The guides prepared us banana sandwiches and eggs in the steam that is still coming from the earth on the dormant volcanoes. Very delicious. The guides also told us that sometimes you can see wild monkeys on the trek. Unfortunately, we didn't see any. I'm bound and determined to see some on this trip!
After going back to the driver, we pressed on to the Mother Temple. It was a scene to try to get 5 non-Hindus into the temple. We had to rent sarongs -- in which Peter really did look SO WRONG! - for 5,000Rp (50 cents) and we had to buy tickets to enter the temple. There is a main temple that is dedicated to Shiva and two others on either side that are dedicated to the other gods of the Hindu Trinity. The temples were built in 8th century and 12th century. They have tall looking buildings that are stacks of pagodas (the pictures would help here) that have the levels according to odd numbers. Like the fewest you can have is 3 and 5, 7 etc...Additionally, there are temples for the Gods and then some for Families. They also had a temple that all people who believed in some kind of God could enter. Otherwise, only the Hindu people could go into the temples. But, we got a respectful view from the gates. The architecture was stunning. Most of the gates, steps and buildings were made of volcanic rock while others were made of soapstone. They were so intricately carved. There are temples for each caste of society - there are 4 that seem to exist only by tradition. The priests are the highest, then the royalty, then the business owners, then the farmers/workers. Each caste had their own temples on the Mother Temple property. I've never seen anything like it. It was really quite an education. It was so much older than anything I've seen.

After the Mother Temple, we traveled back to the surf camp via Sanur Beach. The sand was white and the water was crazy blue. Kind of like a postcard. After a well deserved lunch and rest, we headed back to our hotel. It was well worth the 3 am start time. This day was the Bali we were looking forward to. We got to see lots of farmland, natural areas, and terraced fields.

One of our Austrian counterparts made a meaningful comment as we were sitting on the beach preparing to depart back to Seminyak (where we are staying), he said, "The world is like a book and if you don't travel, you only read one page."

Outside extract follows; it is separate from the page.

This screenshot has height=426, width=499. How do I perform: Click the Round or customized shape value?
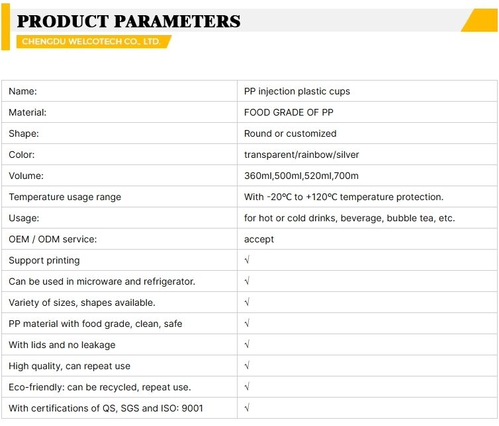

Nice thought for the day...

More another time!

Thursday, September 27, 2007

Bali!




Hello from Bali!

We've made it finally to this little island in the South Seas! It was one heck of a long trip, but, we've made it and we're no worse for the wear. The first flight to Taipei wasn't so bad as we were sleeping and super excited. But, the flight to Denpasar seemed to last forever. We were certainly ready to be off the airplane. As you can imagine. Our drive from the airport was eventful and required some white knuckling from Peter! I was safely unaware in the backseat of the millions of mopeds, motorcycles, bicycles that were weaving here and there. TONS of motorcycles. We were told by someone at the hotel that we could hire one if we wanted to drive one. He followed that up with a story about him getting run over by a motorcycle last week. Not a good sell. But, he didn't look too hurt. Interestingly, the majority of people wear helmets.

We love our swanky hotel - it is very cool. Nice pool and really friendly folks. The surfboards have been selected and hopefully we'll have enough energy to hit the waves in the a.m. We are in a bit of a fog right now. But, we went for a walk and stuck our toes in the Indian Ocean! How cool! Not much else to say at this point except that we're psyched to be here!

Write again soon!
Hope all is well with all of you!

Tuesday, September 25, 2007

Bon Voyage!


So, I should probably be at home helping to finish packing. But, since we cancelled our Internet, I'm at Dog River Coffee putting the finishing touches on our blog that I hope to update often from the road.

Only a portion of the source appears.